---------- Page excerpt ----------

So Mathis opened the Stein Vine at Bloomingdale and Kings avenues and joined the craft beer market that has grown into a national trend.
Craft and craft-style beer sales more than doubled from 2007 to 2012 — from $5.7 billion to $12 billion, according to a Mintel market study reported in the Nation’s Restaurant News in April.
This even though craft beer generally has higher prices.
The report also noted that the rest of the beer categories had shown flat to declining sales in the wake of the recession.
The developing following in the Tampa Bay area, reflecting the national trend, is obvious from retail to upstart independent brewers and from home-brew masters to pubs both big and small.
From our founding fathers to Homer Simpson, ales and lagers have become as much a part of America’s fabric as baseball and apple pie.
“Beer has had a place throughout history in nearly every society,” Jason Lyons, a Brandon area home brewer, said.
Through the advent of the railroads and lagering, America took its place at the top of the global beer market with megacompanies like Budweiser and Miller leading the way. But those beers, which are categorized by light flavor and body, now have to share the spotlight with craft beer.
Made on a smaller, artisan level, craft beer generally packs a more powerful punch of palate-puckering hops and sweet, roasty malt. As consumers’ appetites for these types of beers increased, so did production.
Exotic flavor combinations drew in adventurous drinkers. Searching out the newest products became chic. And the beers started becoming more prominently displayed and offered in everything from convenience stores to local bars.
“Almost any restaurant you go now, you’re going to find some good selections,” said Lindsay Nichols, a manager at the Brass Tap at Westfield Brandon.
The home brewer
Jason Lyons siphons a little beer out of a large glass container, pulls out a hydrometer and measures the alcohol content of his newest creation, an Oktoberfest. He takes a small swig of the still uncarbonated brew and approvingly nods while checking the color and clarity.
“I can’t wait for this one,” he says.
Lyons is one of many area residents who are dabbling in the world of home brewing. Startup equipment costs less than $100, and with a few ingredients and a recipe, a drinkable ale can be achieved in two weeks.
“You don’t need a degree in chemical engineering to make beer,” said Francis Booth, owner of Booth’s Brewing and Bar Supply in Brandon. “It just takes a little patience and practice.”
Of course, brewing drinkable beer and award-winning beer are two different things. Lyons mastered the first rather quickly and achieved the latter this year when he captured a gold medal at the Best Florida Beer Championships.
“It’s the Super Bowl for home brewing in the state,” he said.
His doppelbock, a dark malty sledgehammer of a beer, checked in at 7.2 percent alcohol. Most American macro lagers are less than 5 percent. (Fun fact: Doppelbock emerged in the late 18th century as a powerful lager variant of monks’ “liquid bread,” which they brewed for the Lenten fast, says the German Beer Institute.)

---------- Information provided ----------

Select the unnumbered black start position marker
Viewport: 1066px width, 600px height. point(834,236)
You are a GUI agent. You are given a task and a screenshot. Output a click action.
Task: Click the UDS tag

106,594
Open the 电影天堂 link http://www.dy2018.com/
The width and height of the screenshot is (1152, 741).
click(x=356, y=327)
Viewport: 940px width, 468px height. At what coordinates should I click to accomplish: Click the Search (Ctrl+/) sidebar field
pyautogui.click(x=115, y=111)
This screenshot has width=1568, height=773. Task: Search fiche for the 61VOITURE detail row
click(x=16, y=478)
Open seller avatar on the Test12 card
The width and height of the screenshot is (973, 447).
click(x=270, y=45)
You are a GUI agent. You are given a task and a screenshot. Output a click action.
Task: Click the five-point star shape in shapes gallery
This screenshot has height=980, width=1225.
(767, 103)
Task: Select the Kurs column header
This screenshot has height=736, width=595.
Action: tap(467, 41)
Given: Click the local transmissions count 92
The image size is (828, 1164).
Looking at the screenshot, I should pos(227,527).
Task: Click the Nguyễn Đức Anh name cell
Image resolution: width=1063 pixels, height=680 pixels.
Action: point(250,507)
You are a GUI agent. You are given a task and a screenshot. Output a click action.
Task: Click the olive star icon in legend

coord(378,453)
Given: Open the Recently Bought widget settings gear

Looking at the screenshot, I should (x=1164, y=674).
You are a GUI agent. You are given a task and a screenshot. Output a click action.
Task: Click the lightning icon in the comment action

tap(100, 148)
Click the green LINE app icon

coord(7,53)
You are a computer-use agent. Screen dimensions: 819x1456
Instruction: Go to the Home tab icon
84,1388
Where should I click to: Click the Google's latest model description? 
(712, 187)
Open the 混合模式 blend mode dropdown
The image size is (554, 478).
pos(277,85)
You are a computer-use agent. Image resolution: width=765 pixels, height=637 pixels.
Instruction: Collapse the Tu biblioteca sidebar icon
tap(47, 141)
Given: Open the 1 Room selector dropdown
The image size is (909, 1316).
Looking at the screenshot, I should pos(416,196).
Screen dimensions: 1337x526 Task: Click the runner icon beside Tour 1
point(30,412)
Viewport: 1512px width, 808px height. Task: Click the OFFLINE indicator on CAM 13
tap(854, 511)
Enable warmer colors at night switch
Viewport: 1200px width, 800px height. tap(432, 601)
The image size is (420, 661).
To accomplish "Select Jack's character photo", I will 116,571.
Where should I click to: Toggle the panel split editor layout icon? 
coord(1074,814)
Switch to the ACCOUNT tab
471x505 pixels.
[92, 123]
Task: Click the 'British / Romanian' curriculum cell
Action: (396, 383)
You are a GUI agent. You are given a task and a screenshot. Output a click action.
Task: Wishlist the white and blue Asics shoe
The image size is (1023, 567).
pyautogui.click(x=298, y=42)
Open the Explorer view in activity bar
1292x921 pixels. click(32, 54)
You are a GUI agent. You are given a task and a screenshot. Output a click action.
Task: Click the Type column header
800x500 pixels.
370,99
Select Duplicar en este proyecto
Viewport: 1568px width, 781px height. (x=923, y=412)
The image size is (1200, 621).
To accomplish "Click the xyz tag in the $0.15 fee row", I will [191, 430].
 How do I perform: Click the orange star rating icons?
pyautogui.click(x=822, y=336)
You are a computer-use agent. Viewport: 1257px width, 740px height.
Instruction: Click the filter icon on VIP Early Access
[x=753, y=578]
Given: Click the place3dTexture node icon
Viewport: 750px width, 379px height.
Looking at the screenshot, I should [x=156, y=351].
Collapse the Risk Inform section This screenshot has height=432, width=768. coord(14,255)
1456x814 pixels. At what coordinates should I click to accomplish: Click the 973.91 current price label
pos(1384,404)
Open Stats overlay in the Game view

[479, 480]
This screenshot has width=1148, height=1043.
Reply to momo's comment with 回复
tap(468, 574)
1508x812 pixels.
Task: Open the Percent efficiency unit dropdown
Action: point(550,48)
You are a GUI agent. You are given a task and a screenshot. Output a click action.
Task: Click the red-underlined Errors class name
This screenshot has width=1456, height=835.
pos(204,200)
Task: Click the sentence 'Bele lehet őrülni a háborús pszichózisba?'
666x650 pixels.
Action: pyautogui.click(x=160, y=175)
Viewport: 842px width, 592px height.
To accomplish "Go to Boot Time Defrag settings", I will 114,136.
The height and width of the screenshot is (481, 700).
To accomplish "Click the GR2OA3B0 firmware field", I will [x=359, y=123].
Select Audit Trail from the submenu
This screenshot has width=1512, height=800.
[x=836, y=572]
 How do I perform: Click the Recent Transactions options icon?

----------

- **Aim**
Reproduce the craft beer article from "The report also" up to and including "home brewer, said.", substituting "football" for "baseball".

- **Output of the exercise**
The report also noted that the rest of the beer categories had shown flat to declining sales in the wake of the recession.
The developing following in the Tampa Bay area, reflecting the national trend, is obvious from retail to upstart independent brewers and from home-brew masters to pubs both big and small.
From our founding fathers to Homer Simpson, ales and lagers have become as much a part of America’s fabric as football and apple pie.
“Beer has had a place throughout history in nearly every society,” Jason Lyons, a Brandon area home brewer, said.